=== The problem ===
Could you return every line of the records below that contains the word "agent"?

=== Raw data ===
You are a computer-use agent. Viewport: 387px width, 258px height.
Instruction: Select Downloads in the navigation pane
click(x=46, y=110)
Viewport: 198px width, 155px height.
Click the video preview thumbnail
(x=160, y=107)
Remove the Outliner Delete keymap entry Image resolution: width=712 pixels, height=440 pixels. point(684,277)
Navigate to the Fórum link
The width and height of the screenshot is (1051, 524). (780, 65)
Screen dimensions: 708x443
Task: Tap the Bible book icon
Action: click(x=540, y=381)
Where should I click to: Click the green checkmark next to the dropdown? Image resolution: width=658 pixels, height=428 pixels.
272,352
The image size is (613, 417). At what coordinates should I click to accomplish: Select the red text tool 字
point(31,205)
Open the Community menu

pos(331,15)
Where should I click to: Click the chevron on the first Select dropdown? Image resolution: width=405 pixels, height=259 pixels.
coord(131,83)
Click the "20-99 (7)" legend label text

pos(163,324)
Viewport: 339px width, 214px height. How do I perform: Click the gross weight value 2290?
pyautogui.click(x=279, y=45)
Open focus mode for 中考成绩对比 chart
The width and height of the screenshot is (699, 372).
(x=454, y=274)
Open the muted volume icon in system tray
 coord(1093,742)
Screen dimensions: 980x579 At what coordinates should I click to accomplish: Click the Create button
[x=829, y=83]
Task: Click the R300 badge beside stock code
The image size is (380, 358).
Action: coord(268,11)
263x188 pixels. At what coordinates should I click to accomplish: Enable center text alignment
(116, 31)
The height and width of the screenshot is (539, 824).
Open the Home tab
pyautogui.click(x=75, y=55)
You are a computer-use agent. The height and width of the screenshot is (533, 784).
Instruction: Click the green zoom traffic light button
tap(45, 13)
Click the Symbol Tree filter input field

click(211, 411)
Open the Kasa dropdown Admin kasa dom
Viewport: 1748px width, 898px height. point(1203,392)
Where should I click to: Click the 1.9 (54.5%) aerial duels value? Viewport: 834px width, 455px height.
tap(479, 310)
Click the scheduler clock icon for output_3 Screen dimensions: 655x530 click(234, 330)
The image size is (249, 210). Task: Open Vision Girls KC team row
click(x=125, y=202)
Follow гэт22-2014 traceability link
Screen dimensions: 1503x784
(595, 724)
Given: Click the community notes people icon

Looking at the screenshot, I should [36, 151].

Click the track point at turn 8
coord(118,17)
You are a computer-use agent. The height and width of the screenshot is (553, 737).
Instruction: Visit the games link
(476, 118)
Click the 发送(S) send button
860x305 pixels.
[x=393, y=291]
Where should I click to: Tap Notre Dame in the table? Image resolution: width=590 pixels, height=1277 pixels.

=== Task answer ===
You are a computer-use agent. Viewport: 387px width, 258px height.
You are a computer-use agent. The height and width of the screenshot is (533, 784).
You are a computer-use agent. The height and width of the screenshot is (553, 737).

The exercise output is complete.